L’intérêt de Hollande pour la sécurité et l’international favorise l’immobilisme économique et freine des réformes jugées indispensables.
Un mois après les attentats qui ont décimé Charlie Hebdo et ensanglanté Paris, la conférence de presse du 5 février a parachevé le changement de posture de François Hollande en chef d’État et chef de guerre. La priorité va désormais à la stratégie autour de la lutte contre le terrorisme – qui persiste à refuser de désigner l’ennemi, à savoir l’islamisme, par son nom – et à l’engagement d’une médiation franco-allemande pour mettre fin à la guerre en Ukraine.
L’action du gouvernement est tout entière recentrée sur la sécurité – avec la découverte tardive que l’ordre public demeure la première condition de la liberté -, l’éducation – refondée autour de l’enseignement de la laïcité et du numérique -, la mixité des territoires et le service civique – érigés en armes fatales contre l’exclusion. Après la loi Macron, que son examen par l’Assemblée nationale vide chaque jour un peu plus de tout contenu, le programme économique et social du gouvernement est vide. Et ce en raison d’un constat et d’un pari.

• CONSIGNE 1
Pouvez-vous mettre à jour les entrées en commençant à la ligne qui contient "How do I perform: Expand" et en terminant à celle qui contient "Action: click(x=343, y=85)", en remplaçant "subcategories" par "categories" sans rien changer d'autre ? Ne reproduisez pas les images dans votre réponse.

• LISTE DES ENTRÉES
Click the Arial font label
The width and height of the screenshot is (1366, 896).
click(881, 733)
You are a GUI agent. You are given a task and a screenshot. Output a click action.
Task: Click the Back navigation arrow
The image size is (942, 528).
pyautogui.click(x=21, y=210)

--

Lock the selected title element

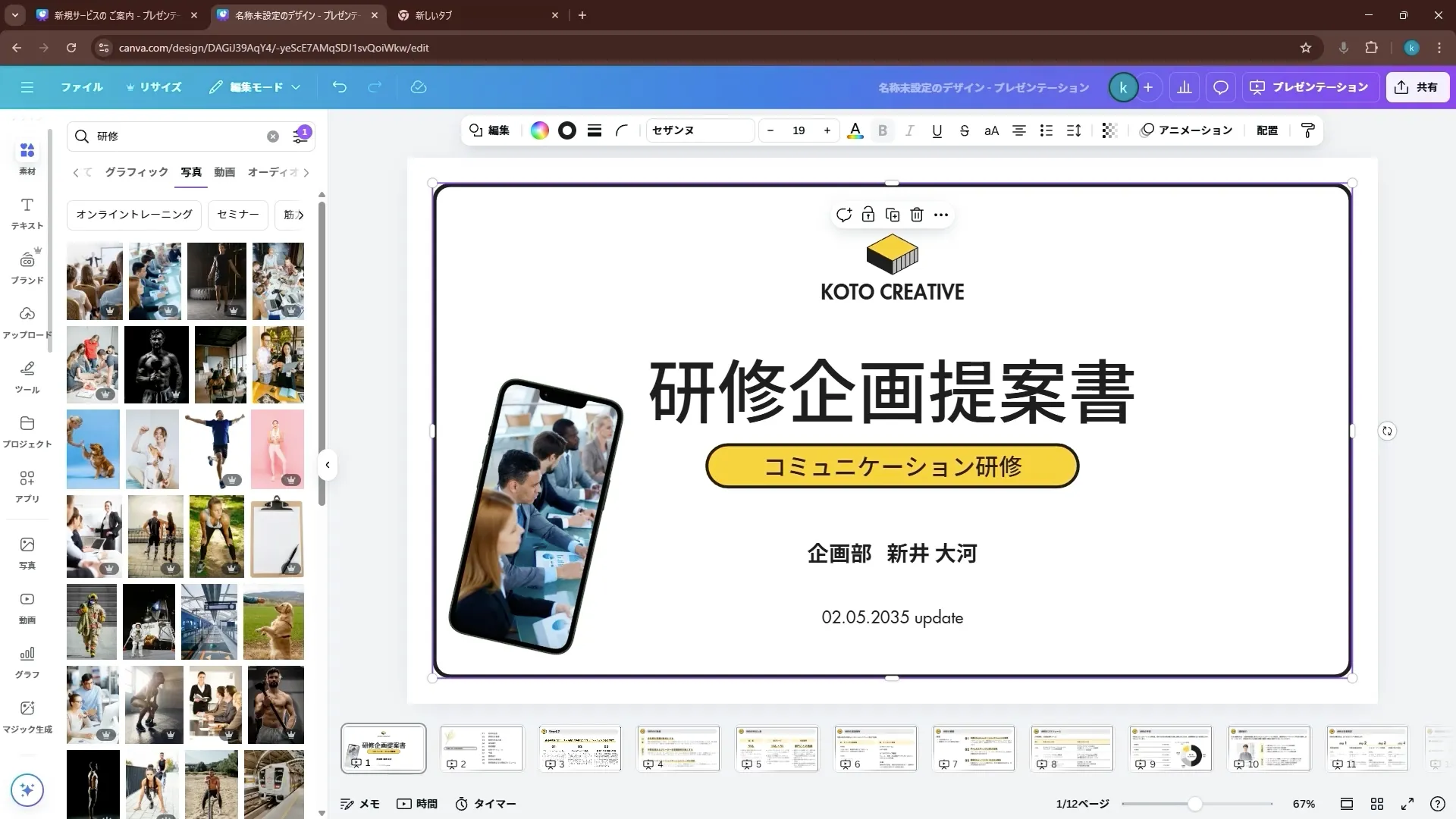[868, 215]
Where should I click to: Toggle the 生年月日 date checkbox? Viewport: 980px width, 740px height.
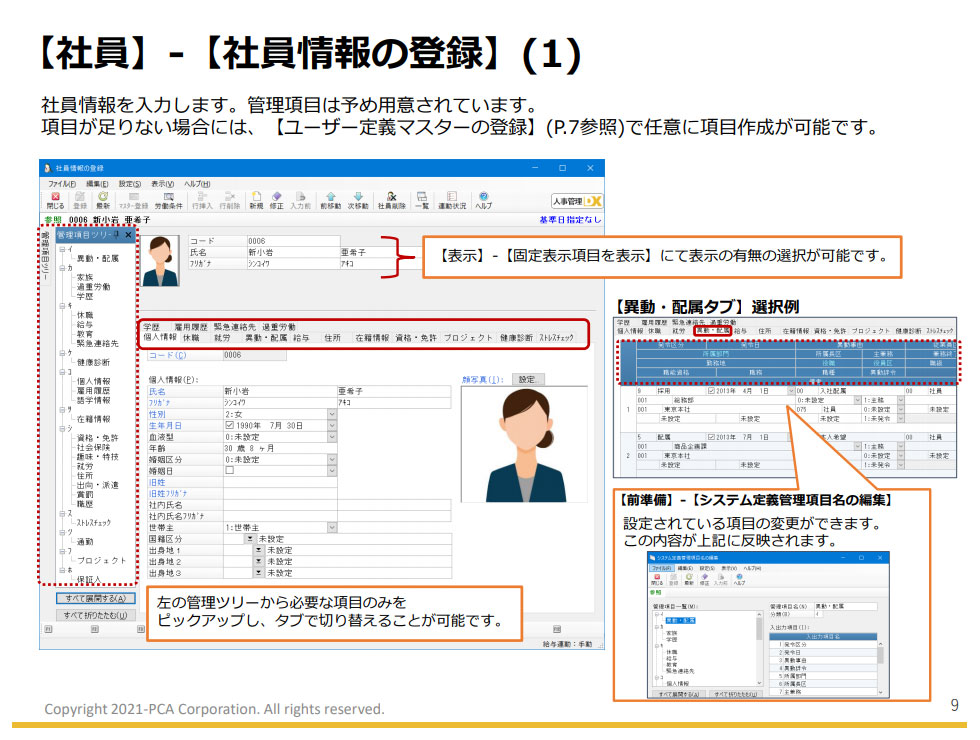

...

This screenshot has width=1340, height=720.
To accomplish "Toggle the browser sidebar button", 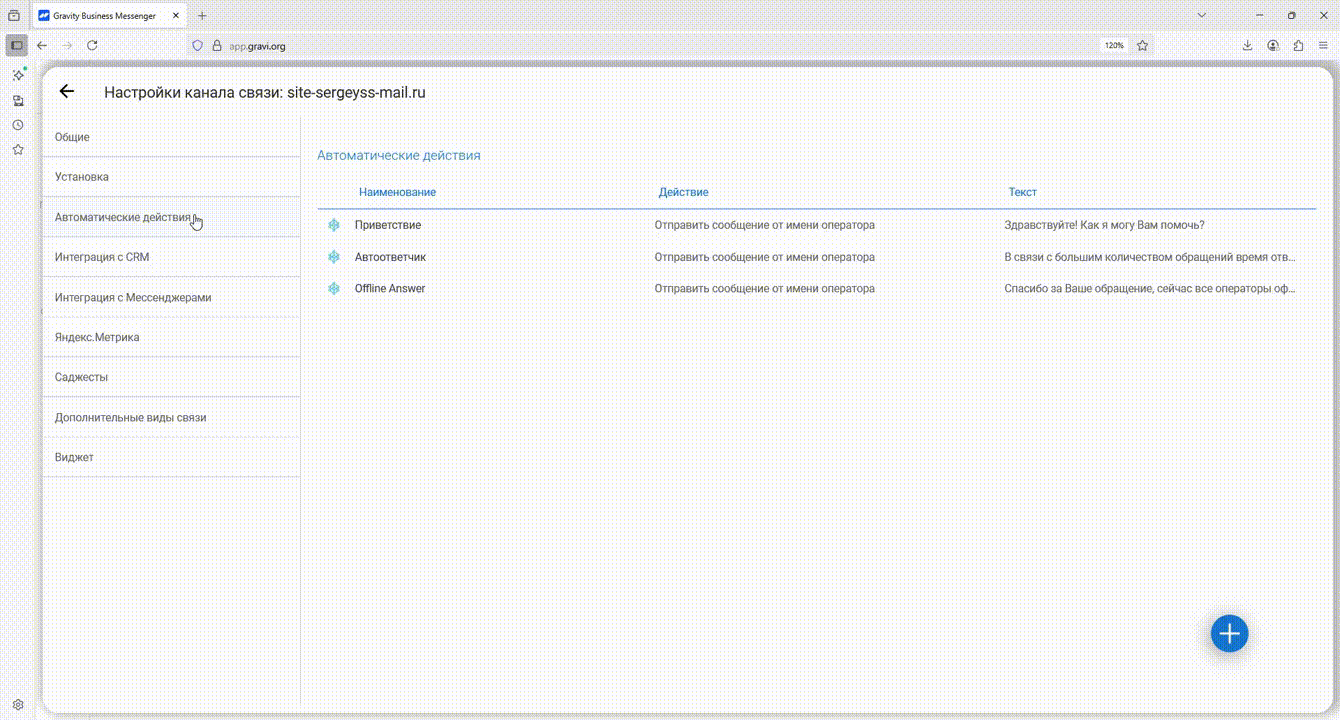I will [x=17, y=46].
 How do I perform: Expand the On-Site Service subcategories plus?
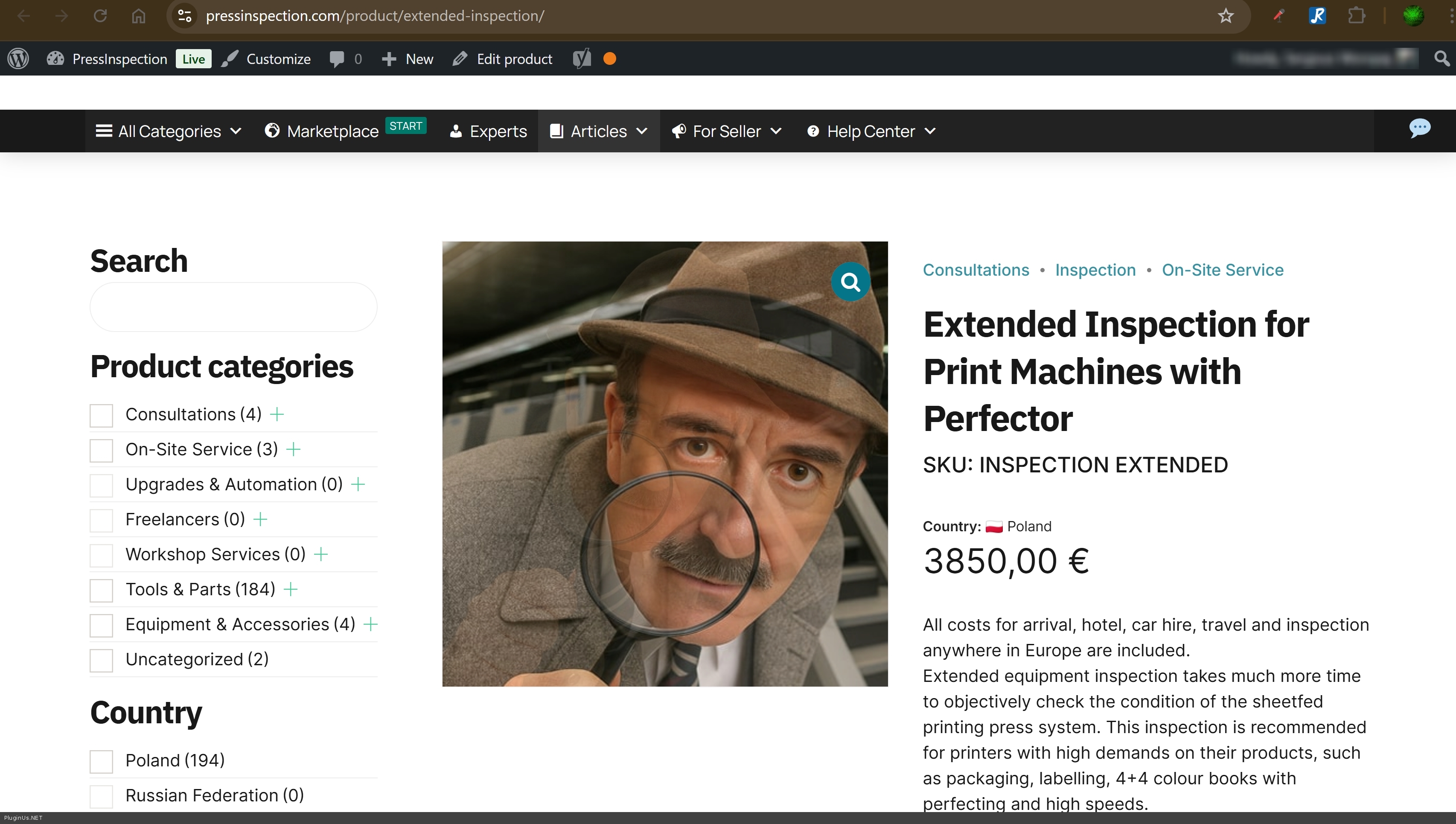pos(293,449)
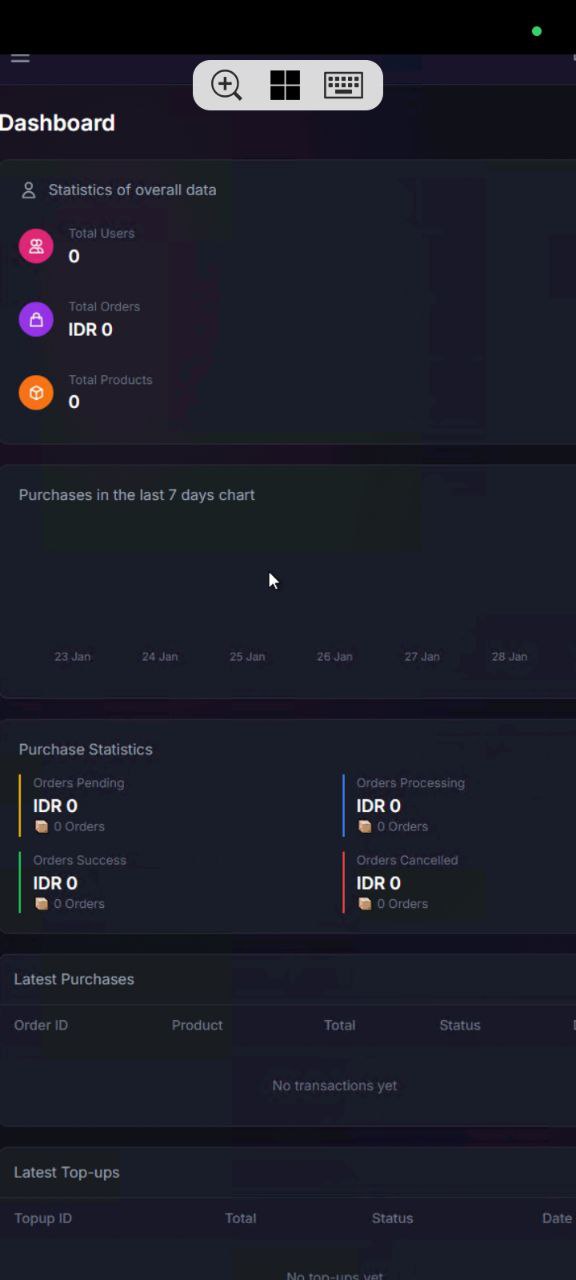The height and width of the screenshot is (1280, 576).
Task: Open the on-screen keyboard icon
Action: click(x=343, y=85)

• CONSIGNE 2
Pourriez-vous recopier fidèlement l'extrait en commençant à "L’action du gouvernement" et en terminant à "et d’un pari." ?

• RÉSULTAT 1
 How do I perform: Expand the On-Site Service categories plus?
pos(293,449)
The height and width of the screenshot is (1280, 576).
Task: Open the on-screen keyboard icon
Action: click(x=343, y=85)

• RÉSULTAT 2
L’action du gouvernement est tout entière recentrée sur la sécurité – avec la découverte tardive que l’ordre public demeure la première condition de la liberté -, l’éducation – refondée autour de l’enseignement de la laïcité et du numérique -, la mixité des territoires et le service civique – érigés en armes fatales contre l’exclusion. Après la loi Macron, que son examen par l’Assemblée nationale vide chaque jour un peu plus de tout contenu, le programme économique et social du gouvernement est vide. Et ce en raison d’un constat et d’un pari.